▶ [OBJECTIVE]: Reproduce word for word the portion of the shunt tube passage below that lies between "One or more shunt tubes" and "into the annulus 108.", inclusive.

One or more shunt tubes 144 may be coupled to the zonal isolation packers 130. More particularly, the shunt tubes 144 may extend through the openings in the zonal isolation packers 130. The shunt tubes 144 may provide a path of fluid communication through the zonal isolation packer 130 (i.e., between the upper and lower portions of the annulus 108) when the zonal isolation packers 130 are in the set state. As described in greater detail below, a gravel slurry or other treatment fluid may flow through the shunt tubes 144 and into the annulus 108 after the zonal isolation packers 130 are actuated into the set state. The shunt tubes 144 may have one or more openings or outlets 146 through which the gravel slurry or other treatment fluid may flow into the annulus 108.

One or more shunt tube isolation valves 140 may be coupled to the outer tubular member 120 and the shunt tubes 144. At least one shunt tube isolation valve 140 may be disposed between each pair of adjacent zonal isolation packers 130. Each shunt tube isolation valve 140 may have one or more of the shunt tubes 144 coupled thereto and/or extending therethrough such that a path of fluid communication exists therethrough.

Each shunt tube isolation valve 140 may have a sleeve 142 coupled thereto that is accessible from an interior of the outer tubular member 120. The sleeves 142 may be moveable from a first position to a second position. The first position may be axially and/or circumferentially offset from the second position. The shunt tube isolation valves 140 may be in a first or “open” state when the sleeve 142 is in the first position. The shunt tube isolation valves 140 may permit the gravel slurry or other treatment fluid to flow therethrough when in the open state. The shunt tube isolation valves 140 actuate into a second or “closed” state when the sleeve 142 is moved to the second position. The shunt tube isolation valves 140 may block or obstruct the path of fluid communication through the shunt tubes 144 when in the closed position. As such, the gravel slurry or other treatment fluid may no longer flow through the shunt tubes 144 between the upper and lower portions of the annulus 108.

▶ [DATA EXTRACT]:
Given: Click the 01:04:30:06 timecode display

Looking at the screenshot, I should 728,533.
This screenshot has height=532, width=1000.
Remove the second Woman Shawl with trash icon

▶ [EXERCISE OUTPUT]:
One or more shunt tubes 144 may be coupled to the zonal isolation packers 130. More particularly, the shunt tubes 144 may extend through the openings in the zonal isolation packers 130. The shunt tubes 144 may provide a path of fluid communication through the zonal isolation packer 130 (i.e., between the upper and lower portions of the annulus 108) when the zonal isolation packers 130 are in the set state. As described in greater detail below, a gravel slurry or other treatment fluid may flow through the shunt tubes 144 and into the annulus 108 after the zonal isolation packers 130 are actuated into the set state. The shunt tubes 144 may have one or more openings or outlets 146 through which the gravel slurry or other treatment fluid may flow into the annulus 108.